## EXTRACTED TEXT
Vikas Dissolved Air Flotation (DAF) is a process for the removal of fine suspended material from an aqueous suspension. The term "flotation" indicates something floated on or at the surface of a liquid.
The DAF provides the energy for effective flotation in the form of extremely fine air bubbles, which become attached to the suspended material to be removed. This attachment of nano  bubbles to the particle "reduces" the density of the particle resulting in increased buoyancy, thus effecting flotation. Chemical conditioning is often used to increase the effectiveness of the dissolved air flotation process.
The most reliable and positive method of producing bubbles of the proper size is to dissolve air into water under pressure and to then reduce the pressure of the solution. As the pressure is reduced, the air comes out of solution in the form of micro nano bubbles.
 dissolved air floatation
Wastewater is pretreated with chemicals.

  1. Treated influent is fed to DAF unit.
  2. Recycle is drawn off effluent line and is sent through the air dissolving system and then sent back into the DAF.
  3. Air is released from the recycle flow and the bubbles help to float solids in the DAF tank.
  4. Float is skimmed from the top of the tank.
  5. Clear effluent flows out of the unit.

How do I know if a DAF is right for my process?

## DATA EXTRACT
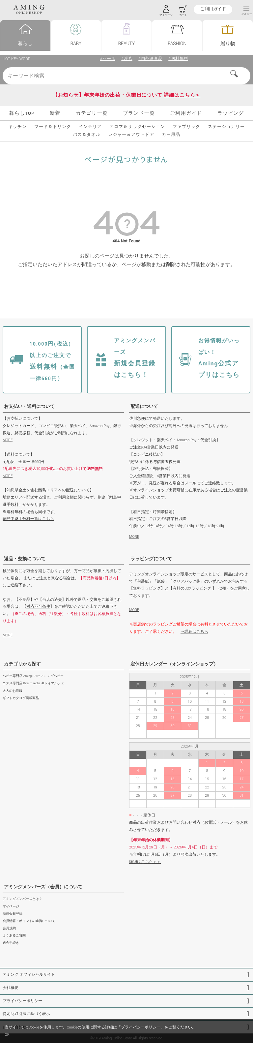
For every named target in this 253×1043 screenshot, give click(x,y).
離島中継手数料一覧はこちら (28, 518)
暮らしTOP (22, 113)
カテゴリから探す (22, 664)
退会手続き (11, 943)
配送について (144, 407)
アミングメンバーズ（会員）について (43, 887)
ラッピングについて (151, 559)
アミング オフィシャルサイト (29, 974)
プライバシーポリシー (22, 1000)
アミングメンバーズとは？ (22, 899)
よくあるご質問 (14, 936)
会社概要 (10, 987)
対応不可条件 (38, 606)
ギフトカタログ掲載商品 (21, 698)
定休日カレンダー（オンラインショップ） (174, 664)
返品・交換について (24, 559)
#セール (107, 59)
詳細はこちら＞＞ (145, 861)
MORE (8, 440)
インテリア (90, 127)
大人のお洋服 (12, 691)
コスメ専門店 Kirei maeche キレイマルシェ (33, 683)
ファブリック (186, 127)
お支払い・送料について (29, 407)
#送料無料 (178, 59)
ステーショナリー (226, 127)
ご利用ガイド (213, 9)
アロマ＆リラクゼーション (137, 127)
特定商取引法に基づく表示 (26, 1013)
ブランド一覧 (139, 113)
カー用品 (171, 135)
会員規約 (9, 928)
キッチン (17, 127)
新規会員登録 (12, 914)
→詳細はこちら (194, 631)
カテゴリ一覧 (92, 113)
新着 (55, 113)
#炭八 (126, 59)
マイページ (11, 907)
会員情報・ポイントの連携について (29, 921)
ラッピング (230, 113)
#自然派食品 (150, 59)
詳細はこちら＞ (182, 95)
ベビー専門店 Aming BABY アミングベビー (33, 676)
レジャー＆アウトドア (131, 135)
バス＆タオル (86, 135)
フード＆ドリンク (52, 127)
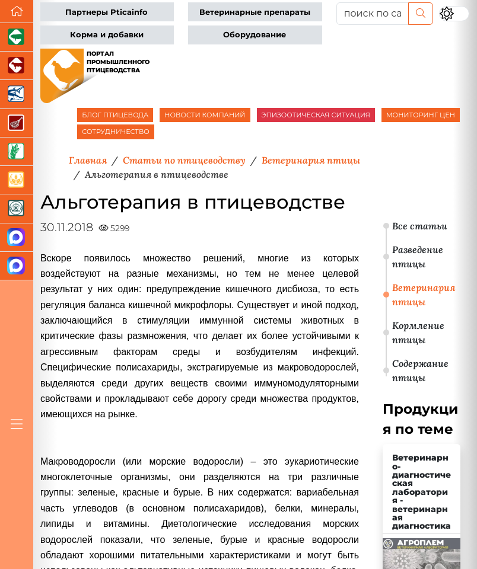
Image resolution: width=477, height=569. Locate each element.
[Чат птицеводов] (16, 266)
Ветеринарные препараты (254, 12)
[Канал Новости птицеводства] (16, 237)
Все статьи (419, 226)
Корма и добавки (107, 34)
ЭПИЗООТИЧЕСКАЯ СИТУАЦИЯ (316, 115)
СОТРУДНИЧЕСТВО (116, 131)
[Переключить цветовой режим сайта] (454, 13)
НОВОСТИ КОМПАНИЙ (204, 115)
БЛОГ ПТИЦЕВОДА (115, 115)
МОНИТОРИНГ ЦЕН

* * *

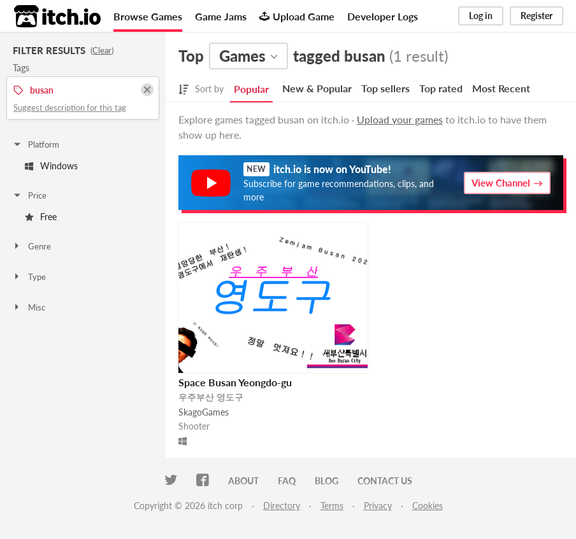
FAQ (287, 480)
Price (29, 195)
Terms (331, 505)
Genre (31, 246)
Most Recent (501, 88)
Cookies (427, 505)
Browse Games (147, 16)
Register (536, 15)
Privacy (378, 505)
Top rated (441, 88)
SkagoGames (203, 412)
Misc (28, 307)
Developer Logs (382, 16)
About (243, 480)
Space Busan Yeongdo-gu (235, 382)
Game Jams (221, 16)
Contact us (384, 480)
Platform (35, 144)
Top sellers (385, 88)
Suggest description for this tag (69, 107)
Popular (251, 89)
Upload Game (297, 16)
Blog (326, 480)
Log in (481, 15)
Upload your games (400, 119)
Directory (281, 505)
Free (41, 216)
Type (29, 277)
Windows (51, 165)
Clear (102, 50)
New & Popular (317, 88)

## DIRECTIONS FOR THIS TASK
In the dissolved air flotation passage, condense the paragraph beginning "The DAF provides the energy" into a short bulleted list that keeps its main facts. The records have no connection to the dissolved air flotation passage.

## TASK RESPONSE
- DAF supplies the energy for flotation as extremely fine air bubbles.
- These bubbles attach to the suspended material that is to be removed.
- The attached bubbles reduce the particle's density, which increases its buoyancy and makes it float.
- Chemical conditioning is often used to make the process more effective.